Safety, Tolerability, and Pharmacokinetics of Single and Repeat Doses of Nemiralisib Administered via the Ellipta Dry Powder Inhaler to Healthy Subjects

Affiliations
Clinical Trial

Safety, Tolerability, and Pharmacokinetics of Single and Repeat Doses of Nemiralisib Administered via the Ellipta Dry Powder Inhaler to Healthy Subjects

Robert Wilson et al. Clin Ther. 2018 Aug.

Abstract

Purpose: Novel therapies to treat chronic obstructive pulmonary disease are highly desirable.
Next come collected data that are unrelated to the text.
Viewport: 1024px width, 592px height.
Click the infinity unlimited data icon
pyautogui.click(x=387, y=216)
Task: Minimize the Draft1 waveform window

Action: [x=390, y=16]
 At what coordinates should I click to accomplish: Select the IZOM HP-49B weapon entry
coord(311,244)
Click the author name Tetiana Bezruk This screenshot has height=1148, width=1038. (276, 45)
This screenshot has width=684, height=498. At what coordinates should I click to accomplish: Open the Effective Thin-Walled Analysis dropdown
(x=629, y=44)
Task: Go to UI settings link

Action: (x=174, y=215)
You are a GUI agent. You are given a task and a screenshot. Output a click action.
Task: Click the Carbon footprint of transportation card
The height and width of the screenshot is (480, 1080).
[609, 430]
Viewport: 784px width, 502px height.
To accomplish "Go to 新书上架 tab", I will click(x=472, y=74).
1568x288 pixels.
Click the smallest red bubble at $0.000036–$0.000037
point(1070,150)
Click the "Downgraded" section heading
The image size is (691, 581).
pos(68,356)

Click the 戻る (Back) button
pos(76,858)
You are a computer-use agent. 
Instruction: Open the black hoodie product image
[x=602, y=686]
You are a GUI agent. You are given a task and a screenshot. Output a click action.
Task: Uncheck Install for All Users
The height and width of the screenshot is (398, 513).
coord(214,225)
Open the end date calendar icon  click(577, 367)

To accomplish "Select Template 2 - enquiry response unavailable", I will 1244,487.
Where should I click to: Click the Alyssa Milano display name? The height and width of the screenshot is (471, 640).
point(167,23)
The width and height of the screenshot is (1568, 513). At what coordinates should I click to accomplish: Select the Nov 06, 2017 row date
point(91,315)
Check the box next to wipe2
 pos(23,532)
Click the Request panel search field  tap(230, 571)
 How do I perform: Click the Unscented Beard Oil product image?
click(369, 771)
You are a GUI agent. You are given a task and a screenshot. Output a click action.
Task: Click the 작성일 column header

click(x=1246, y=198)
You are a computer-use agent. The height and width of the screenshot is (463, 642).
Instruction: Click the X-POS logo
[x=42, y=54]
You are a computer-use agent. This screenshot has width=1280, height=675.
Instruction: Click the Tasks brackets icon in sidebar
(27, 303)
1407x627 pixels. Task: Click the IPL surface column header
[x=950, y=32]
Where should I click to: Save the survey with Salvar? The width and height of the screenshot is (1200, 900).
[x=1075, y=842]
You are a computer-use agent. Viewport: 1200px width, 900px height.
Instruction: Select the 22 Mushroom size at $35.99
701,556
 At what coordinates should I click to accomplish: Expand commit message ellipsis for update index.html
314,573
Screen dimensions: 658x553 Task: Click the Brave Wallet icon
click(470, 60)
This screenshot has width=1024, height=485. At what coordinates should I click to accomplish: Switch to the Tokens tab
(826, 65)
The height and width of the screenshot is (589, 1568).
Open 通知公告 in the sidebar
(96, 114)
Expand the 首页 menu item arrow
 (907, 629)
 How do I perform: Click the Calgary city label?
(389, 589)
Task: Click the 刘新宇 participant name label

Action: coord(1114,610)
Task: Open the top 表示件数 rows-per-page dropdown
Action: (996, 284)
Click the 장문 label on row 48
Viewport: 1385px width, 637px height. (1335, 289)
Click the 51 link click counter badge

The safety, tolerability, and pharmacokinetic (PK) parameters of nemiralisib, a phosphoinositide 3-kinase δ inhibitor, administered via the Ellipta dry powder inhaler (GlaxoSmithKline, Research Triangle Park, North Carolina) was evaluated, including an assessment of oral bioavailability.

Methods: This single-center, 3-part, placebo-controlled trial in 22 healthy subjects evaluated single (100 and 200 μg) and repeat (200 μg for 10 days) doses of inhaled nemiralisib in parts A (n = 12) and B (n = 12) (double-blind) and single doses of inhaled nemiralisib (200 µg) with and without charcoal block in Part C (n = 6) (open-label, 2-period, crossover). There was a minimum 14-day washout period between dosing days.

Findings: 21 subjects completed the study, mean age was similar in the three parts (A: 49 years; B: 44 years; C: 55 years). After single doses of nemiralisib, observed plasma Cmax dropped rapidly, followed by a slower elimination phase. Near-dose proportionality was observed: mean (95% CI) plasma Cmax and AUC0-24 values were 174.3 pg/mL (96.9-313.3) and 694.6 pg·h/mL (503.5-958.2) for 100 μg and 398.9 pg/mL (318.3-500.1) and 1699.6 pg·h/mL (1273.3-2268.7) for 200 μg, respectively. Repeat dosing for 10 days showed exposures ∼2- to 4-fold higher than on the single dose (peak, trough, and AUC0-24 levels), achieving steady-state by day 6. Mean AUC0-24 was 2193.6 pg·h/mL and 1645.3 pg·h/mL in the absence/presence of charcoal. Two non-drug-related adverse events were observed; neither was serious or resulted in withdrawal.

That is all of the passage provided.